Mr Wightman said: “For example, the rapid pace of technological change is seen as a challenge by 58 per cent of CEOs.
“And while many CEOs seek to harness the potential of digital for their organisations, challenges are being thrown up by competitors emerging from new and previously unseen sources.”
Mr Wightman said the survey showed that one third of CEOs said they had entered new industries in the last three years — and 56 per cent believed that trend would continue over the next three years.
He added: “The ways by which CEOs are reacting to megatrends are ultimately changing the markets where CEOs seek growth, the range of threats to business and the very fundamentals of entire industries.”
The review 0f 1,300 CEOs worldwide showed that — although company chiefs were gloomy about the economic outlook — the belief that their own companies would grow remained stable.
A total of 37 per cent of top bosses thought the global economy would improve — down from 44 per cent last year.
And 17 per cent — more than double last year’s figure — predicted that the world economy would decline.
But 44 per cent of CEOs said they were confident that economic conditions would remain stable.
The survey also found that the US — for the first time in five years — overtook China as the key market for business expansion.
And concerns about over-regulation topped CEOs’ list of concerns, with 78 per cent expressing worry — six points up on last year and the highest level ever seen in the survey.
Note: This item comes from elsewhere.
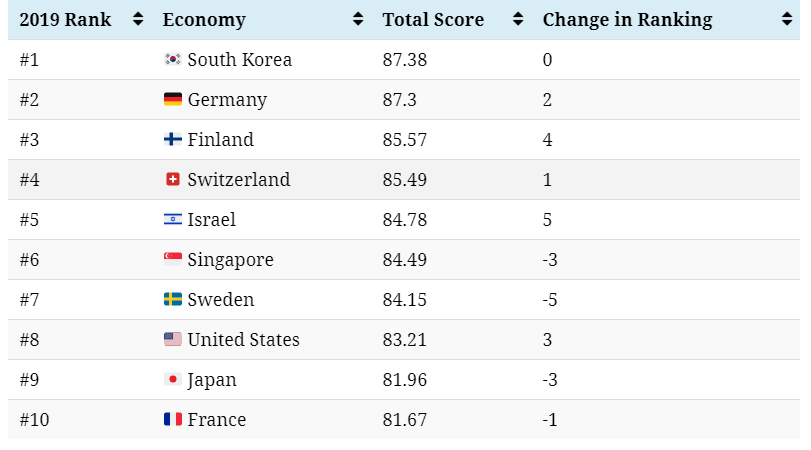The width and height of the screenshot is (811, 450).
Task: Sort by Total Score arrows
Action: pyautogui.click(x=518, y=20)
The survey results were released at the start of the World Economic Forum (WEF), held each year in Davos, Switzerland.
The report found that 38 per cent of CEOs saw the US — Bermuda’s biggest trading partner — as one of their top three areas for expansion in 2015.
But 34 per cent continued to back China for expansion, with 19 per cent going for Germany, 11 per cent for the UK and ten per cent for Brazil.
A total of 71 per cent of CEOs said they would cut costs over the next year to help strengthen their companies, while more than half looked to strategic alliances or joint ventures.
More than 30 per cent said they would outsource departments in the coming year, with 29 per cent — up six per cent on 2014 — said they would look at mergers and acquisitions to maintain their position.
PwC International chairman Dennis Nally said: “While some mature markets like the US appear to be rebounding, others like the Eurozone continue to struggle.
“And while some emerging economies continue to expand, others are slowing.
“Finding the right strategic balance to sustain growth in this changing marketplace remains a challenge.”